Theme and What is it?
*Note* Copy of the game provided by the publisher for review purposes.
Earth is doomed. Humanity has sent an arc ship to the closest inhabitable. The journey is long and will take thirteen generations to arrive. You are the seventh generation and you’re taking over command of the various departments. Unfortunately, something has gone wrong. A mystery has reared its head and it’s up to you and your fellow commanders to solve this puzzle. A dark path lies ahead of you and humanity itself may be at risk if you fail.
Gen 7 is a cooperative worker placement game with a replayable campaign setting. You will be constantly torn between your need to operate the ship, complete personal goals, and work towards the solution to the mystery over the course of seven chapters. In the end, will you save humanity or doom us all?
At its core Gen 7 is a worker placement game. Each player has a set of dice that represent their officer and the civilians under their command. At the beginning of each round you roll the dice and use them to complete objectives, gather supplies, and perform ships tasks.
The balancing act of the game is the need to complete critical tasks while working towards individual goals. Failure to complete individual tasks will result in penalties but individual goals can reward you with merit points and other bonuses.
Merit points also give you rank increases and the ability to buy special skills and abilities in between chapters. These can be invaluable to success.
There are other systems that get introduced over the course of the story, but I’ll leave those out since they qualify as spoilers.
I like story games and enjoy Plaid Hat products. I’m a Star Trek geek from way back and was looking forward to this based on those vibes.
Game Build Quality
The components are all top notch. The dice are nice and easy to use. The cards are all high quality. All of the player ad department boards are quite good. The story book is good quality and has a ring binder which made finding a place to put it easier with limited room.
The one negative of the game is that the rules are awful. Learning to play the game from the rulebook is politely described as rough. The glossary in the book is great for looking things up once you start playing but getting to that point is nigh impossible. Thankfully, Rodney Smith at Watch it Played has done a how to video that I will link to in the notes above.
The art in the game is good, it’s just sparse. It evokes space stories and TV shows well. It gave a very Star Trek feel. I do wish there were more of it. While everything is clear and works in the systems it’s all a bit bland. I understand that it’s for the purposes of clarity, but a splash of art here and there would have been nice. Though I’m not sure where they would have added it.

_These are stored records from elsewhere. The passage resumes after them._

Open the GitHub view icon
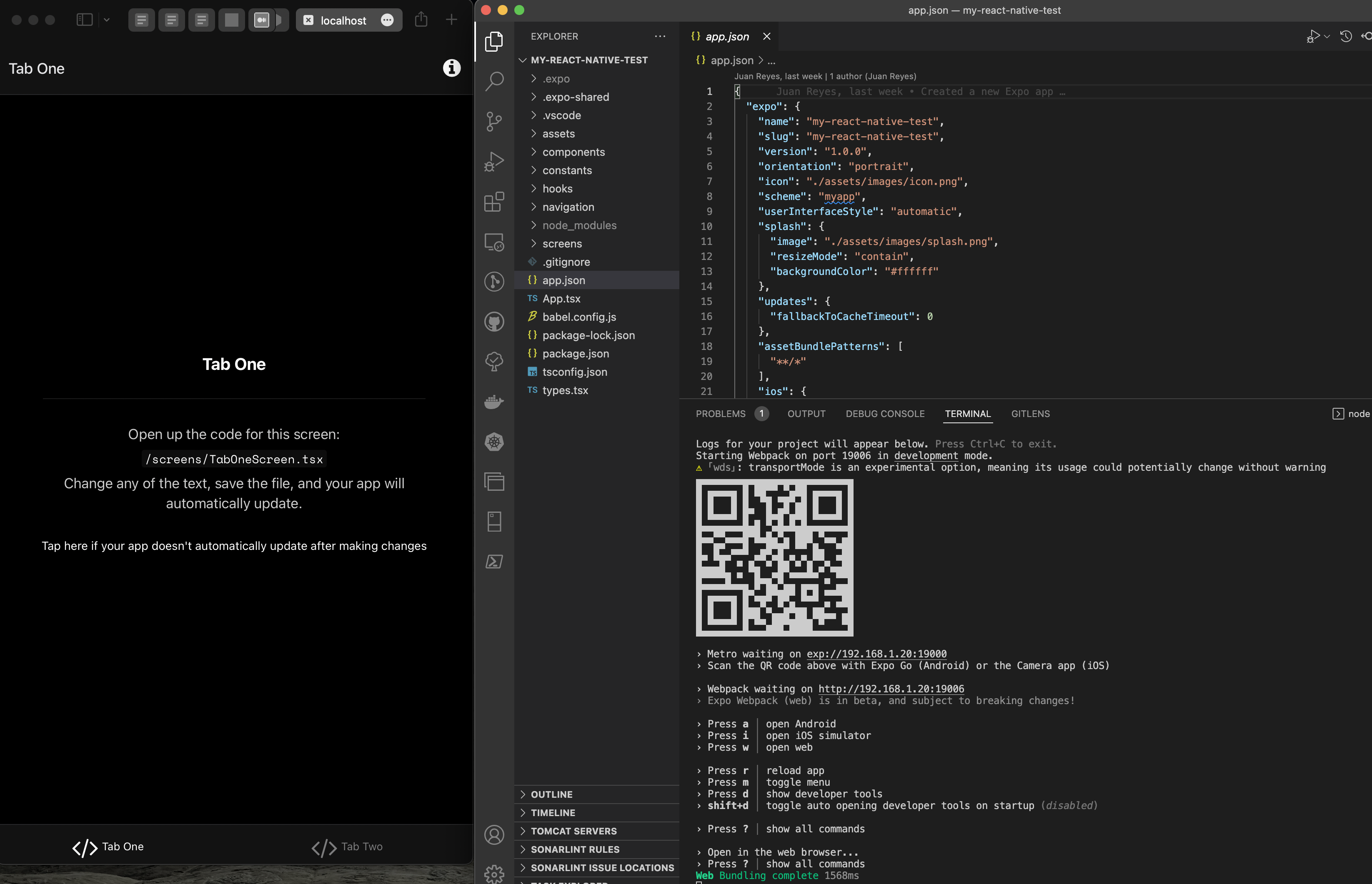This screenshot has height=884, width=1372. click(x=494, y=322)
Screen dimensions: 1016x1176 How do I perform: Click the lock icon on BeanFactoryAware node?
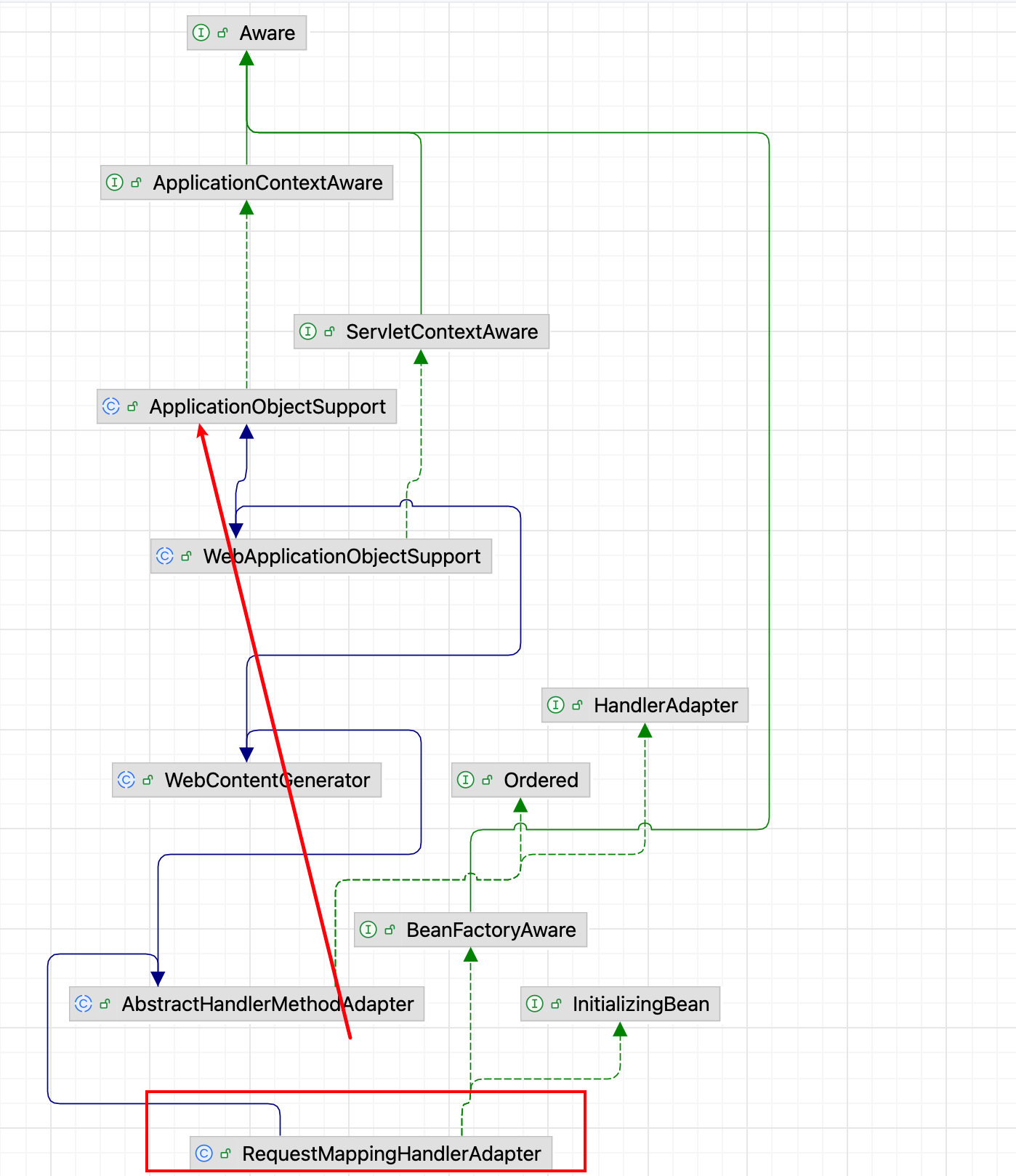(390, 930)
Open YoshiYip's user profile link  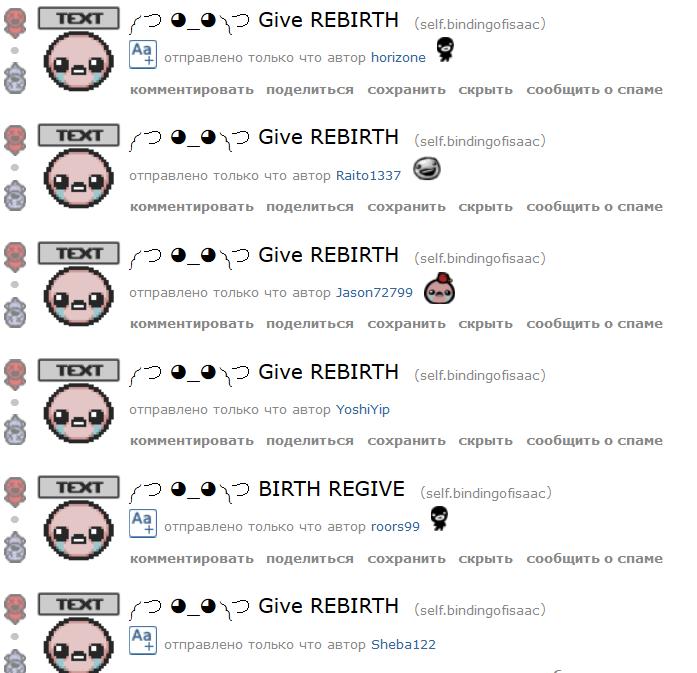(x=363, y=409)
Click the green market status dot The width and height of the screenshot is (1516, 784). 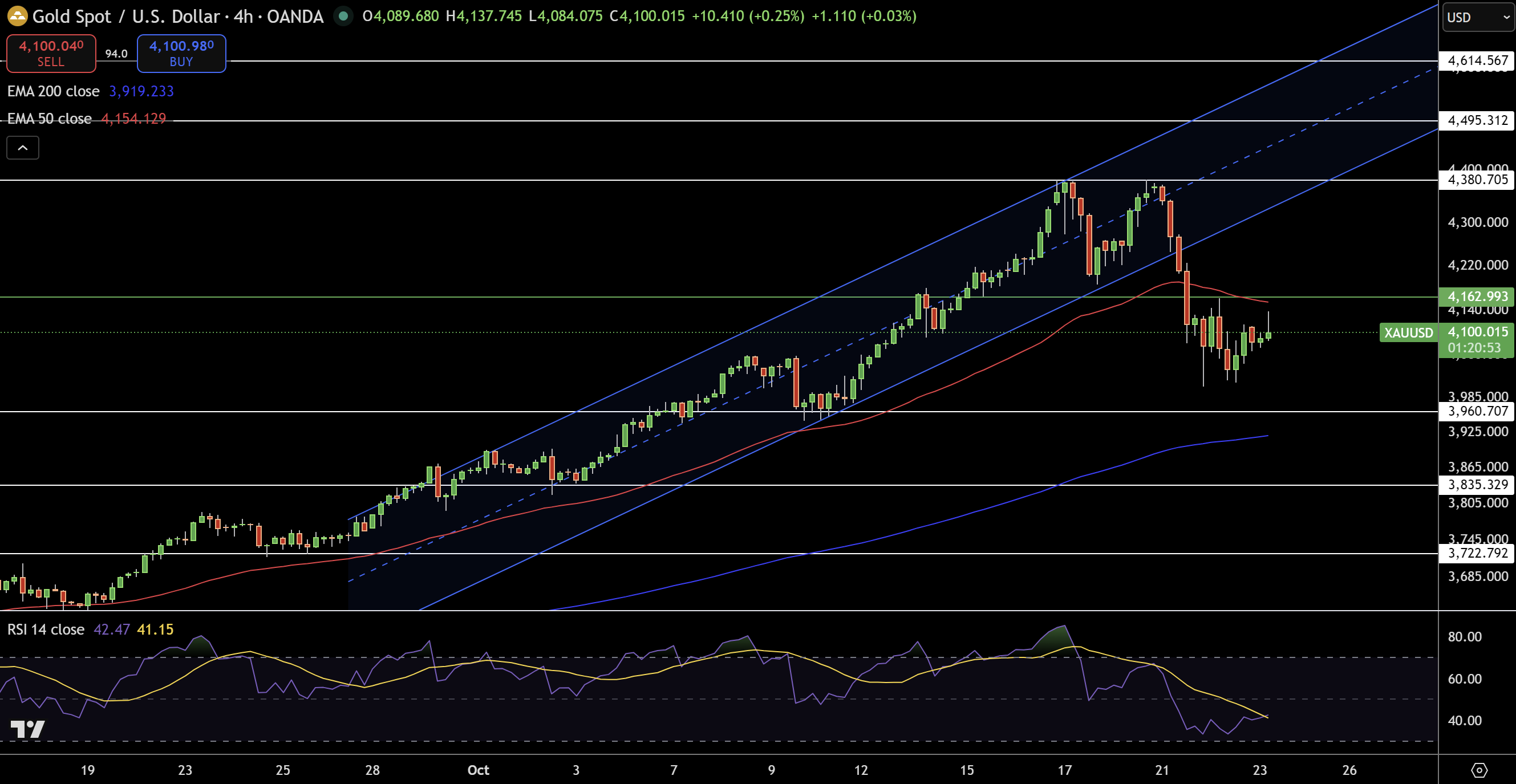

Gen 7 is a super focused puzzle. You never have enough actions or workers to do everything you want or need to. You will spend some time each round discussing what you need to do and who can do it. As the story progresses there will be other hurtles added that will add additional complications. This is a brain burner for sure.
Age Range & Weight
The box says 14+ and I think that’s pretty close. My biggest concern is the amount of balancing between personal and group tasks will be difficult for younger players. Your fourteen year old might be great at it but another might stumble. The mechanics aren’t that difficult to figure out so there won’t be too much there to worry about. You’ll have to make a judgement on whether the teens you intend to play with will be able to handle the strategy of the game.

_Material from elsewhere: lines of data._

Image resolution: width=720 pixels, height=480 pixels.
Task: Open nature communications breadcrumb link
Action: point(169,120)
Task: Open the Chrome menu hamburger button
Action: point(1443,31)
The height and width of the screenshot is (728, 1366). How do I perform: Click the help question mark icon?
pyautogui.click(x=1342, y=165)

For weight I think this game falls between medium and heavy leaning towards the heavy. While the rules aren’t particularly involved the balancing act you have to undertake. I think we often spent as much time planning our turns as we did playing them out.
I enjoy Gen 7. It’s not perfect. The rules are a little simple and I get a bit repetitive. There are places where you have a lot of choices but only one of them is clearly better than the rest. If this were just based on gameplay then I’m not sure I would recommend the game.
I found the story engaging. I liked the choices we had to make. Everything felt meaningful. It also felt like making the other choices would result in entirely different results. I’m anxious to go through again and see what the other options are.
Like many coop games Gen 7 can suffer from the alpha gamer syndrome. It’s also easy for players to get bogged down in completing their own personal goals and ignoring the group necessary tasks. I was guilty of this a couple of times. Though, I’m not sure this is a problem as much as a feature. I think the game intends for us to get caught in this loop.
Even now, I’m trying to figure out how I could have played better, made different choices, or worked towards different goals. The fact that I’m away from the game and still thinking about it is what tells me how good this game is.
One of the sections in the game is clearly designed with expansions in mind and I’m excited to see what those will be. Until one comes out, I will still have plenty to play through and see. We only got to play with four of the five included crew members. Even then we only saw one story line for the four we had. I don’t need an expansion right now and can wait till it is released. *Note* In between writing and publishing this review Plaid Hat released the game’s first expansion.*
The crossroads deck. If you played Dead of Winter and loved the crossroads deck you’re probably curious how it holds up here. In Gen 7 they changed how often you draw cards, as such they were able to stream line the deck itself and it feels like the cards come out more often. There are also a couple of ways to manipulate the crossroads deck that make the cards come up more frequently.
I like Gen 7. It’s a good game, and I had lots of fun solving the puzzle and hearing the story. As always I suggest you try the game before you buy it. However, if you like Star Trek style storytelling, I think you’ll enjoy this.